- Data for the task:
○ ○ ○ ○

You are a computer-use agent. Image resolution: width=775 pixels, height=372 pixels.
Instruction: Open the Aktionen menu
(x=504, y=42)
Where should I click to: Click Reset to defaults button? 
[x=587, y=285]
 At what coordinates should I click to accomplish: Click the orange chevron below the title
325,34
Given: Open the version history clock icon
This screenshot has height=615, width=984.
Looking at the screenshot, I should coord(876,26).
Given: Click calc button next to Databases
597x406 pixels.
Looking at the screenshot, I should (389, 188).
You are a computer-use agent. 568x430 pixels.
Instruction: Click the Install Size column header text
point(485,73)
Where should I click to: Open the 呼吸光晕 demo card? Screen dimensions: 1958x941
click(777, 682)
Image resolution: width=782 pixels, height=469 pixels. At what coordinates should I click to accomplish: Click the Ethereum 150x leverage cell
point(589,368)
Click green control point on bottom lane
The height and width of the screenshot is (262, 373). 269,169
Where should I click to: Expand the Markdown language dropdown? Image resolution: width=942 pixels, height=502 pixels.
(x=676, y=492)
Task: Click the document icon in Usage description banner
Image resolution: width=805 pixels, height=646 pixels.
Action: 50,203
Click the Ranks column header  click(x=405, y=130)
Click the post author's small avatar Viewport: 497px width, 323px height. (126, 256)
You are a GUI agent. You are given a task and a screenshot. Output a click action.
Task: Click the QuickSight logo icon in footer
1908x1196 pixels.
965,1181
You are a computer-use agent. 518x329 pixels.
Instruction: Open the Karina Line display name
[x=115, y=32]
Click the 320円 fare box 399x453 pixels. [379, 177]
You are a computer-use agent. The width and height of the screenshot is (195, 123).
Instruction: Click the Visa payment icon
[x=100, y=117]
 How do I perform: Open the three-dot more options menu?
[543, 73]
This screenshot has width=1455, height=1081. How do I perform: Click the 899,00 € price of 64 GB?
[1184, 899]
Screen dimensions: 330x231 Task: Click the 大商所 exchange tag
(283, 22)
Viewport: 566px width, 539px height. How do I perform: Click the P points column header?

○ ○ ○ ○

- To be done:
Print all of the lines above again, word for word, with nothing changed.

- Exercise response:
You are a computer-use agent. Image resolution: width=775 pixels, height=372 pixels.
Instruction: Open the Aktionen menu
(x=504, y=42)
Where should I click to: Click Reset to defaults button? 
[x=587, y=285]
 At what coordinates should I click to accomplish: Click the orange chevron below the title
325,34
Given: Open the version history clock icon
This screenshot has height=615, width=984.
Looking at the screenshot, I should coord(876,26).
Given: Click calc button next to Databases
597x406 pixels.
Looking at the screenshot, I should (389, 188).
You are a computer-use agent. 568x430 pixels.
Instruction: Click the Install Size column header text
point(485,73)
Where should I click to: Open the 呼吸光晕 demo card? Screen dimensions: 1958x941
click(777, 682)
Image resolution: width=782 pixels, height=469 pixels. At what coordinates should I click to accomplish: Click the Ethereum 150x leverage cell
point(589,368)
Click green control point on bottom lane
The height and width of the screenshot is (262, 373). 269,169
Where should I click to: Expand the Markdown language dropdown? Image resolution: width=942 pixels, height=502 pixels.
(x=676, y=492)
Task: Click the document icon in Usage description banner
Image resolution: width=805 pixels, height=646 pixels.
Action: 50,203
Click the Ranks column header  click(x=405, y=130)
Click the post author's small avatar Viewport: 497px width, 323px height. (126, 256)
You are a GUI agent. You are given a task and a screenshot. Output a click action.
Task: Click the QuickSight logo icon in footer
1908x1196 pixels.
965,1181
You are a computer-use agent. 518x329 pixels.
Instruction: Open the Karina Line display name
[x=115, y=32]
Click the 320円 fare box 399x453 pixels. [379, 177]
You are a computer-use agent. The width and height of the screenshot is (195, 123).
Instruction: Click the Visa payment icon
[x=100, y=117]
 How do I perform: Open the three-dot more options menu?
[543, 73]
This screenshot has width=1455, height=1081. How do I perform: Click the 899,00 € price of 64 GB?
[1184, 899]
Screen dimensions: 330x231 Task: Click the 大商所 exchange tag
(283, 22)
Viewport: 566px width, 539px height. How do I perform: Click the P points column header?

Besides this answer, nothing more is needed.